▶ _THE RECORDS_:
Content starts
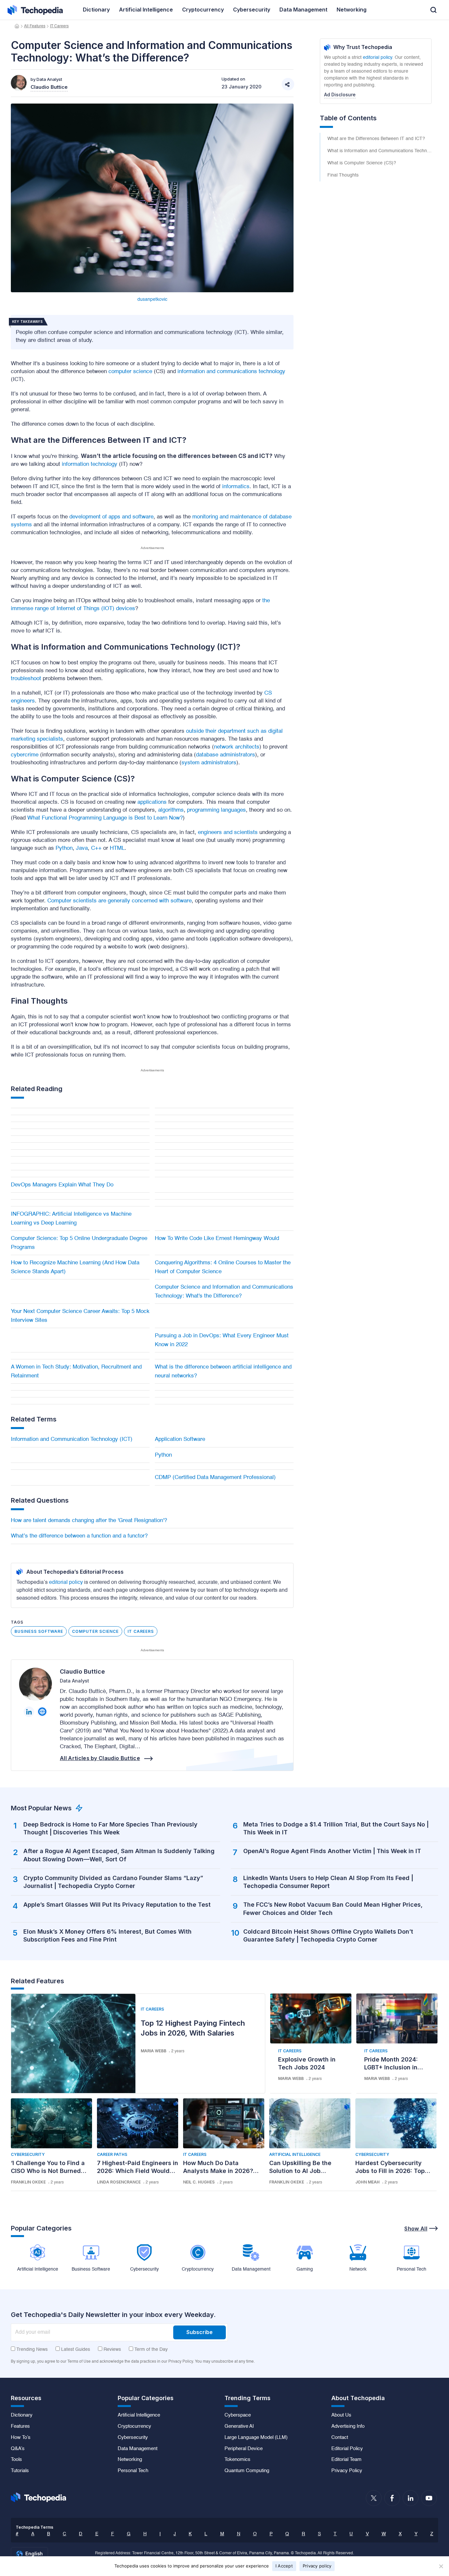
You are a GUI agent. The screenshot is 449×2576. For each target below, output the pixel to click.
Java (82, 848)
Content ends
Content starts
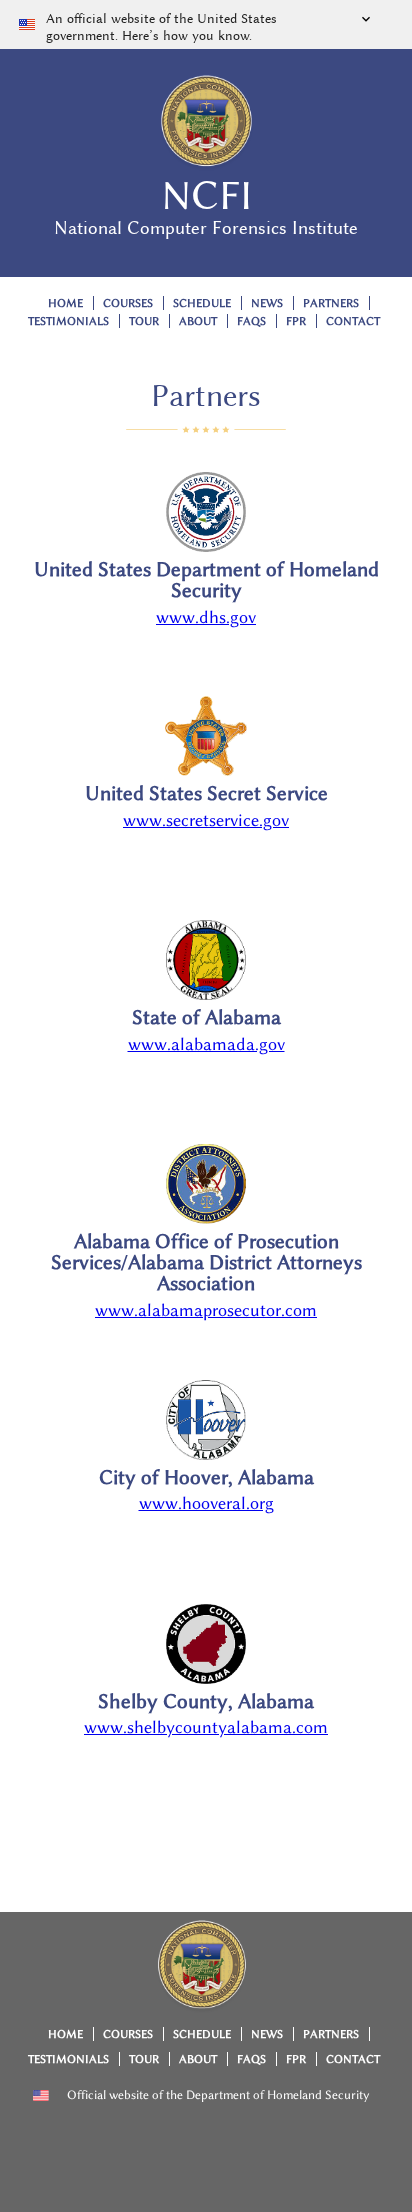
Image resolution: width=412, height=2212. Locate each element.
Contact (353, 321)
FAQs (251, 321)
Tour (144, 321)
Content ends
Whenever a line in the records above contains the string "each", copy that line.

▶ _EXERCISE OUTPUT_:
You are a GUI agent. The screenshot is 449×2576. For each target below, output the pixel to click.
Image resolution: width=412, height=2212. Locate each element.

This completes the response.